En los comienzos de los años noventa del siglo pasado, conocí a un profesor
universitario con un excelso currículum académico, a quien lo carcomía el odio
y el resentimiento. Era muy culto y tuvo la deferencia de prestarme su
biblioteca personal durante mucho tiempo. De esa biblioteca pude obtener acceso
a los más variados y difíciles libros de conseguir, por lo que le quedé
agradecido. Lo respeté como suelo respetar a tantas personas, pero
particularmente me compadecí de sus creencias ideológicas y/o políticas, porque
en su discurso de la cotidianidad apostaba por que en nuestro país la tiranía
llegase al poder. En realidad era bastante extravagante cuando los escuchaba
hablar, pues básicamente su ideal se basaba en invocar a un tirano para “salvar”
la República. No podía sino compadecerme de tan extraña manera de pensar. Era
muy joven en ese tiempo.
Devorador de libros de historia y literatura, era uno de los lectores más
prolijos que conocía en ese tiempo como también era emocionalmente inestable,
con una gran tendencia a la suspicacia y a pensar de manera dicotómica, en
buenos y malos. Los que no están conmigo
están contra mí y cualquier clase de lugares comunes ocupaban sus
pensamientos rumiantes a la par de desafiantes. Nunca la agarró conmigo y hasta
el día de hoy desconozco las razones. Supongo que en su infinita desconfianza
hacia cuanto lo circundaba, mi tendencia a ser directo y claro le daba la
seguridad de que era amigo de alguien que le proporcionaba la certeza de saber
lo que pensaba. Cuando me preguntaba qué opinaba sobre sus ideas, no vacilaba
en señalarle que no las compartía. Tal vez por eso me respetaba.

» **CONSIGNA 1**
En el texto sobre el profesor universitario, ¿qué le prestó el profesor a quien narra durante mucho tiempo?
» **CONSIGNA 2**
Prosigue el texto sobre el profesor universitario a partir de su última oración.

» **REGISTROS PROPORCIONADOS**
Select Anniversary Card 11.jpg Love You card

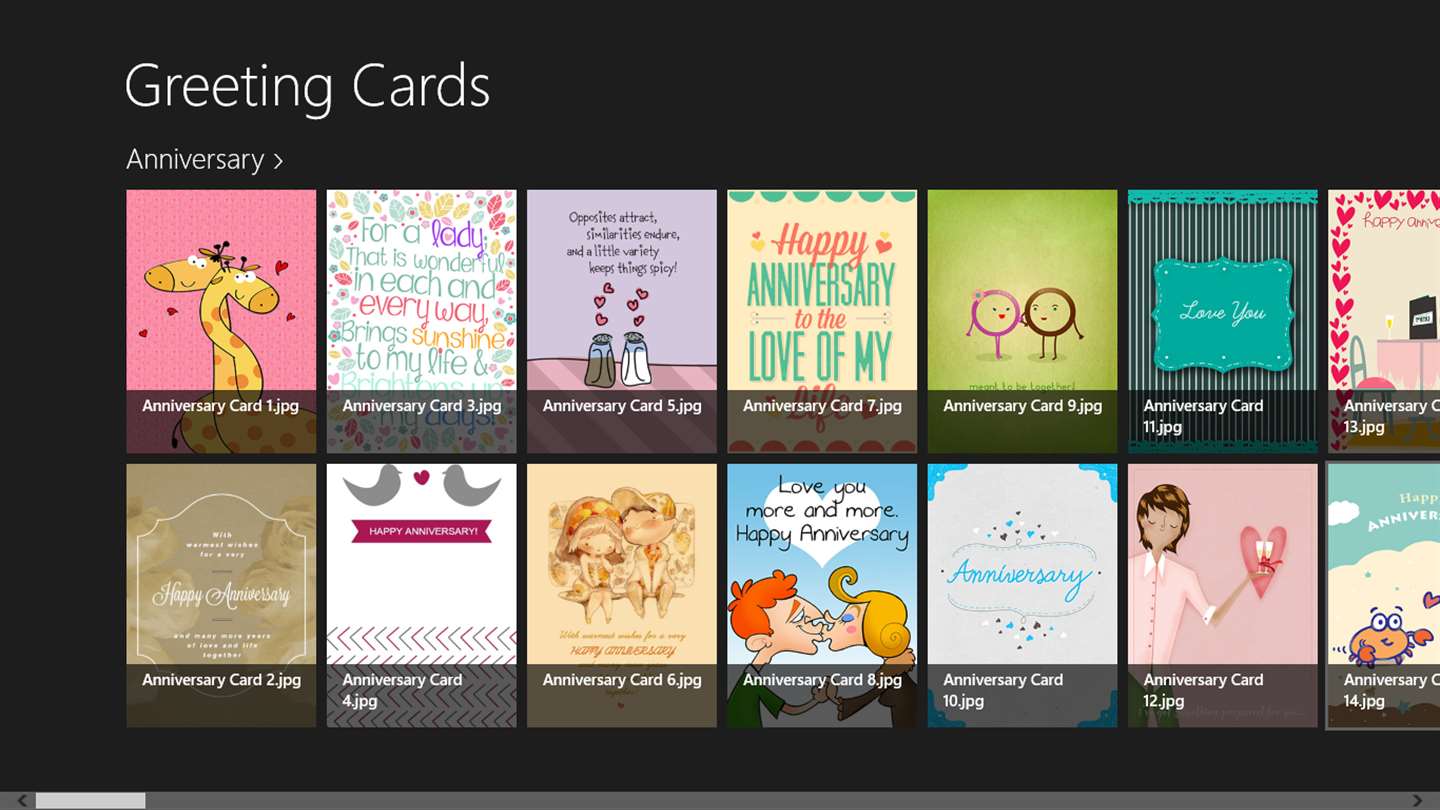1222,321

==

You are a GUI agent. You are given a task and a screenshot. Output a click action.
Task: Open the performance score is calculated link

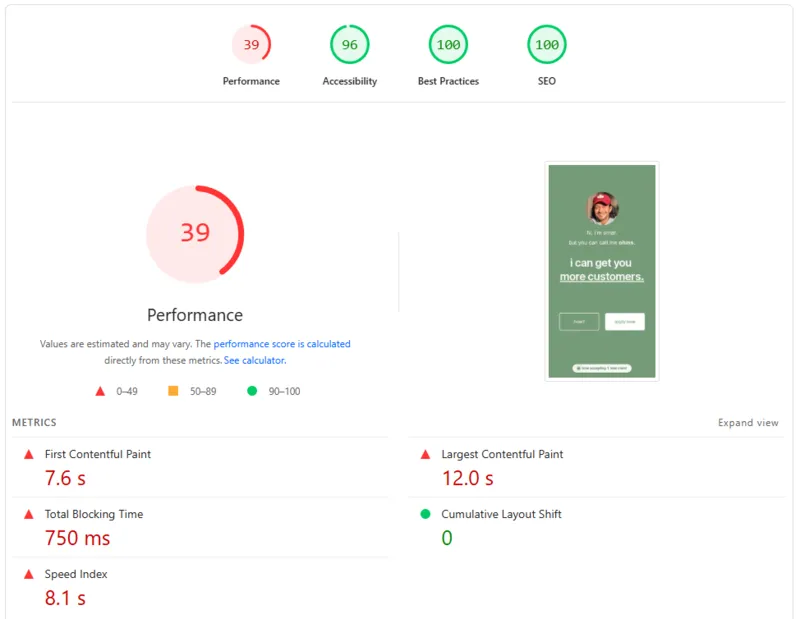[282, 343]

--

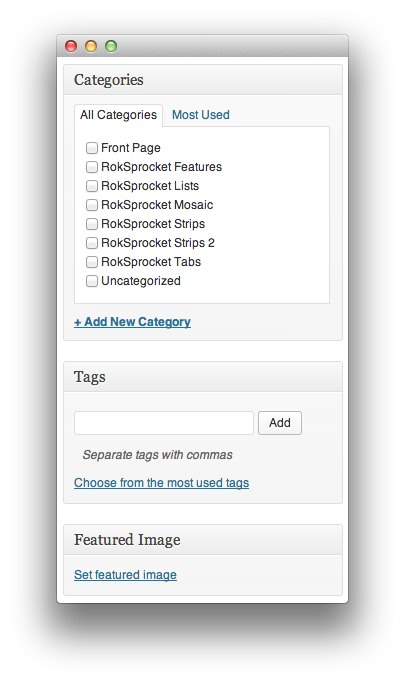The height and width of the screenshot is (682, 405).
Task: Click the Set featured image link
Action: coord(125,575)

» **RESPUESTA DEL EJERCICIO 1**
Su biblioteca personal.

» **RESPUESTA DEL EJERCICIO 2**
La transformación y el poder
La imagen que daba el profesor, independientemente de su extraña manera de
pensar, era que se trataba de alguien solidario, preocupado por el prójimo y
por las vicisitudes que generan las circunstancias en las cuales las personas
debemos vivir y sobrevivir. Se mostraba contrariado ante las injusticias
propias de la vida en sociedad. Lo cierto es que la dinámica consustancial a la
historia nacional hizo que de la noche a la mañana adquiriese poder y dominio
de espacios, así como la posibilidad de tomar decisiones importantes que le
cambiaban la vida a la gente. El ejemplar de Los endemoniados de Dostoievski era de su biblioteca, por lo que
pude ver retratado en el libro que me prestó, la transformación de una persona
cercana, quien pese a sus imperfecciones e ideas descabelladas, se fue
transformando literalmente en una ser malvado y cruel en la práctica vivencial
diaria.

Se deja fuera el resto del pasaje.